TASK GOAL -> Nothing but the lines from the one containing "Select the www.nysenba.com tab title" through the end of the entries should be set down, each exactly as written.
*** Begin section ***
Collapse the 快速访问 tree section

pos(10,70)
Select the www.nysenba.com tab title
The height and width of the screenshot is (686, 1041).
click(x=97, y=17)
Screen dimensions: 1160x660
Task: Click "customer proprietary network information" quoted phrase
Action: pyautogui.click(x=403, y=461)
*** End section ***
RESULT ->
Select the www.nysenba.com tab title
The height and width of the screenshot is (686, 1041).
click(x=97, y=17)
Screen dimensions: 1160x660
Task: Click "customer proprietary network information" quoted phrase
Action: pyautogui.click(x=403, y=461)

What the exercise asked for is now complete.